Table 2 Association between CTI and endometriosis Exposures OR (95% CI) P Model 1 Model 2 Model 3 CTI (continuous) 1.563 (1.295–1.885) <0.001 1.609 (1.334–1.941) <0.001 1.565 (1.246–1.966) <0.001 CTI (Quartiles) Q1 Reference Reference Reference Q2 2.105 (0.965–4.593) 0.061 2.153 (0.976–4.747) 0.057 2.000 (0.901–4.442) 0.087 Q3 1.838 (0.850–3.976) 0.120 1.976 (0.895–4.363) 0.090 1.695 (0.777–3.698) 0.179 Q4 3.430 (1.589–7.402) 0.002 3.615 (1.667–7.839) 0.002 3.029 (1.306–7.025) 0.011 P for trend 0.005 0.003 0.051 Model 1: unadjusted model Model 2: adjusted for age, ethnicity Model 3: further adjusted for PIR, BMI, education level, marital status, smoking habits, hypertension, diabetes, drinking status, age at menarche, total cholesterol, and the use of contraceptive pills
Association between CTI and endometriosis
Model 1: unadjusted model
Model 2: adjusted for age, ethnicity
Model 3: further adjusted for PIR, BMI, education level, marital status, smoking habits, hypertension, diabetes, drinking status, age at menarche, total cholesterol, and the use of contraceptive pills
Relationships between the predicted values were visualized by plotting restricted cubic splines (Fig. 2 ).

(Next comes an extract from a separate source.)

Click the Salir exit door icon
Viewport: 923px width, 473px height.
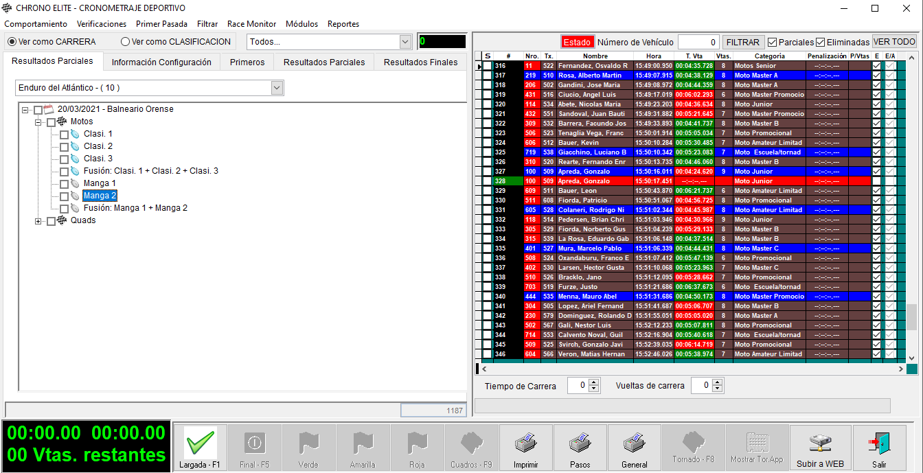pos(878,443)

A nonlinear positive relationship between CTI and the prevalence of endometriosis was observed (nonlinearity, p = 0.603), with a breakpoint identified at 8.053.

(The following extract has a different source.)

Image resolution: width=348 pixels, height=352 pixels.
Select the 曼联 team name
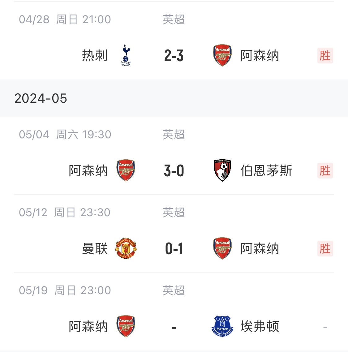click(x=95, y=249)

Fig. 2 Restricted cubic splines for associations between CTI and endometriosis
Restricted cubic splines for associations between CTI and endometriosis
The results of the stratified assessment according to age, age at menarche, BMI, smoking, drinking, marital status, and oral contraceptive use are presented in Fig. 3 . Individuals > 40 years of age, a BMI ≥ 25 kg/m 2 , smoked ≥ 100 cigarettes, married or living with a partner, and oral contraceptive use exhibited more vulnerability. Following the stratification of analyses based on alcohol consumption habits, comparable results were found regarding positive associations between the CTI and the prevalence of endometriosis.

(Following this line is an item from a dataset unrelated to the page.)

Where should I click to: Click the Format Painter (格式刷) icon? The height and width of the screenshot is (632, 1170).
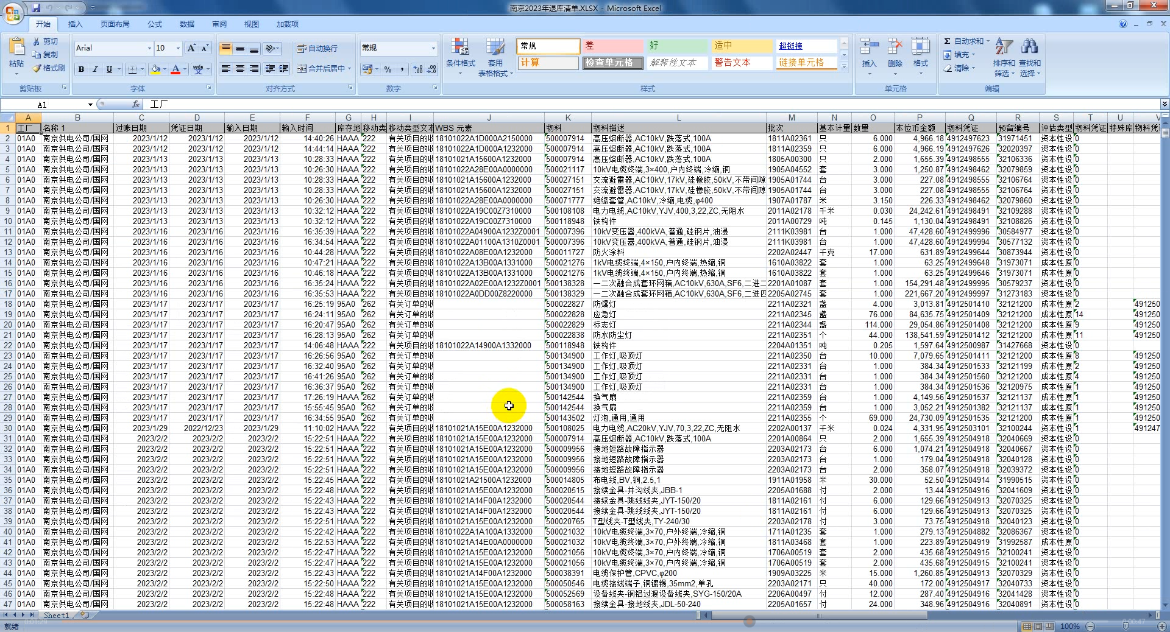pyautogui.click(x=37, y=68)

Fig. 3 Subgroup analysis of the association between the remnant CTI and endometriosis
Subgroup analysis of the association between the remnant CTI and endometriosis
Furthermore, a higher endometriosis prevalence was observed among those with CTI in > 40 years of age (OR 1.57 [95% CI 1.16–2.13]), BMI ≥ 25 kg/m 2 (OR 1.38 [95% CI 1.06–1.80]), smoking ≥ 100 cigarettes (OR 1.43 [95% CI 1.06–1.96]), being married or living with a partner (OR 1.41 [95% CI 1.09–1.85]) and oral contraceptive use (OR 1.35 95% CI 1.07–1.69]).